== EXERCISE MATERIALS
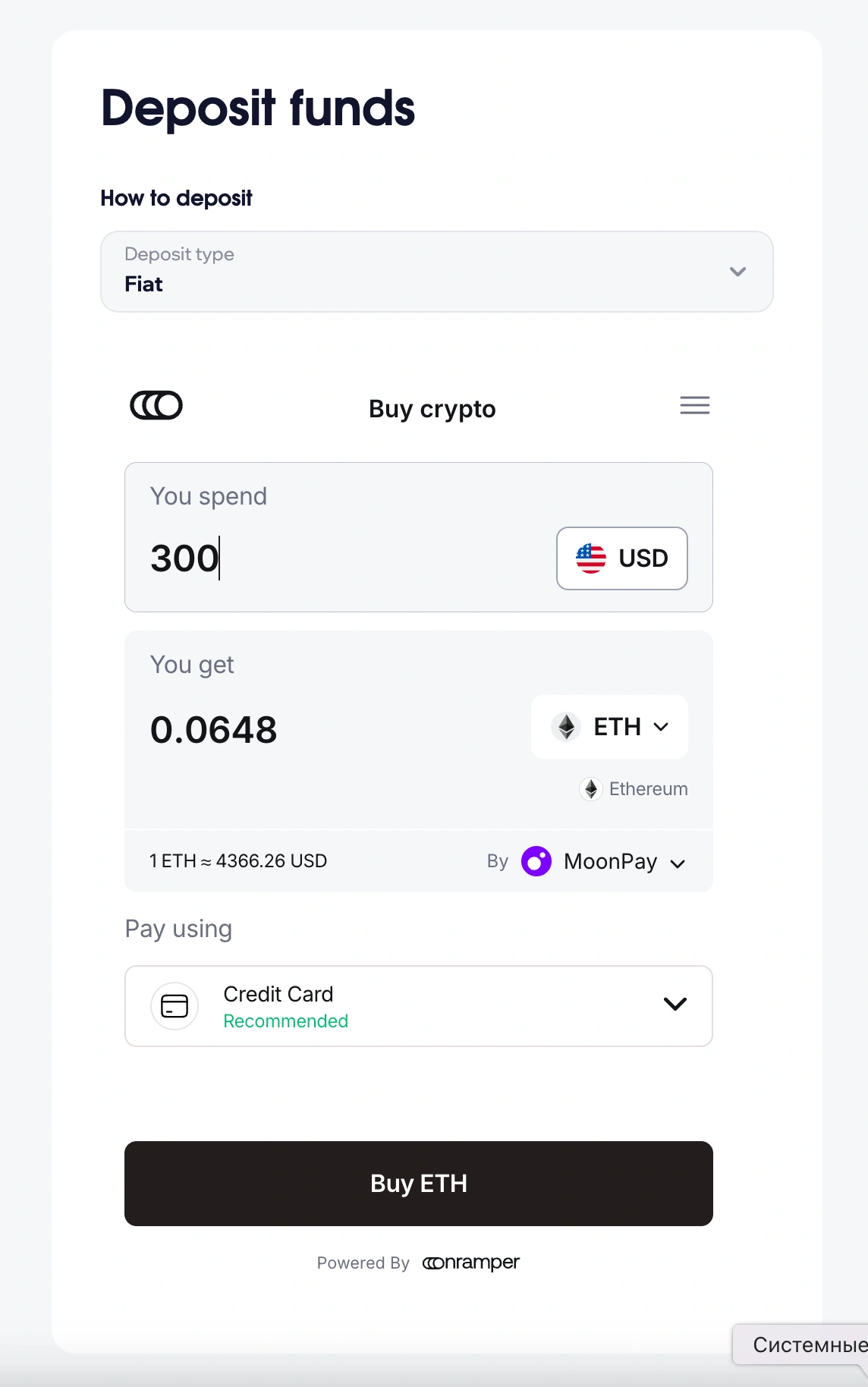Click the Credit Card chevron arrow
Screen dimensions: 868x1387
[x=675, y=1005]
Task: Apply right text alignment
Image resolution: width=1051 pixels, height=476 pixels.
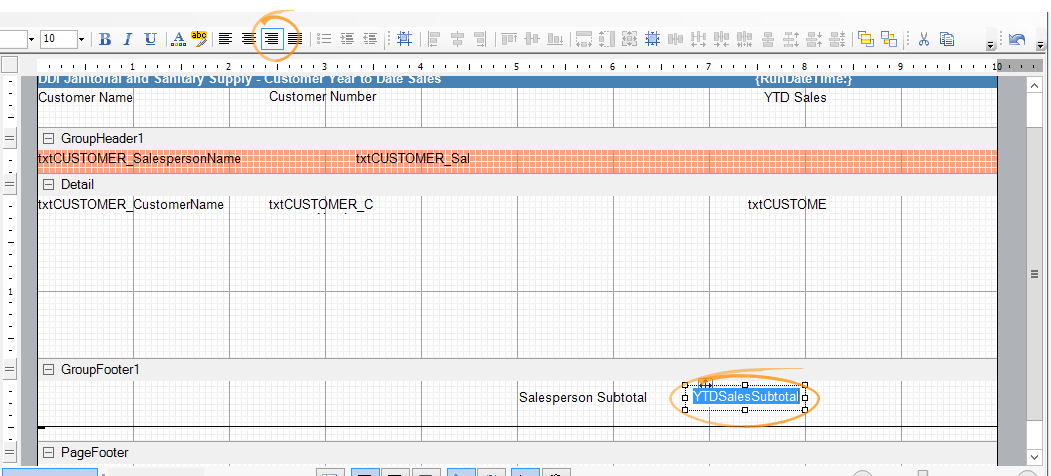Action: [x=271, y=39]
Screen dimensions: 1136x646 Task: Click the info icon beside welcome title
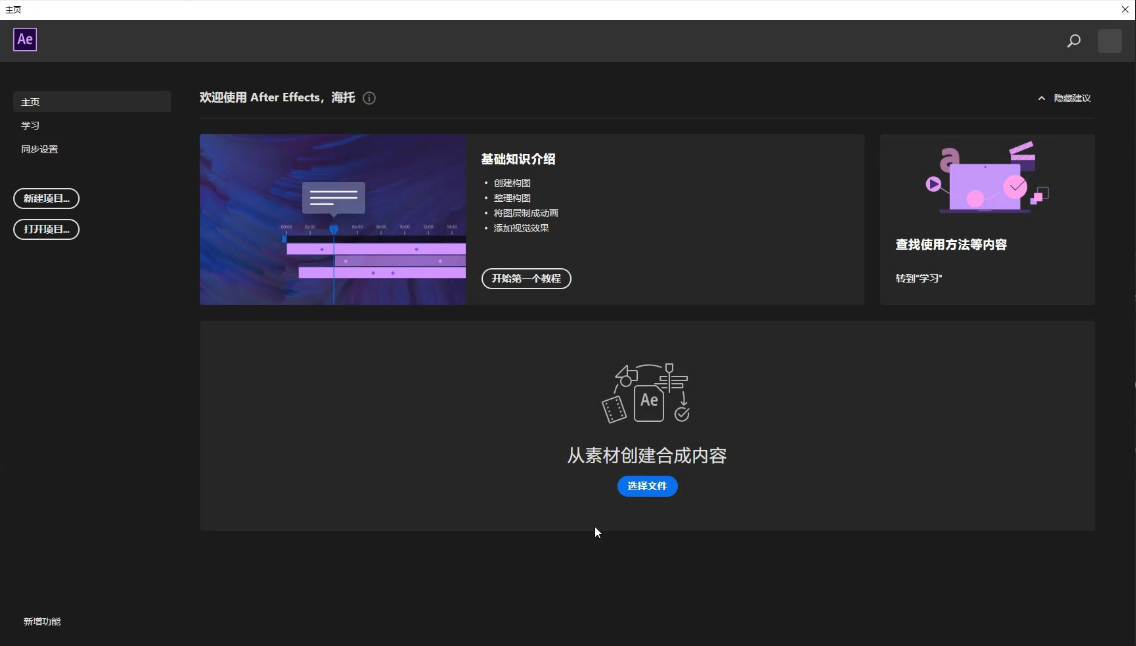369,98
====
• **TASK DESCRIPTION**:
Restate word for word the lines above that start at the line containing "Screen dimensions: 1136x646" and run to the end of the listing; exclude the pictures.

• **RESULT FOR THIS EXERCISE**:
Screen dimensions: 1136x646 Task: Click the info icon beside welcome title
369,98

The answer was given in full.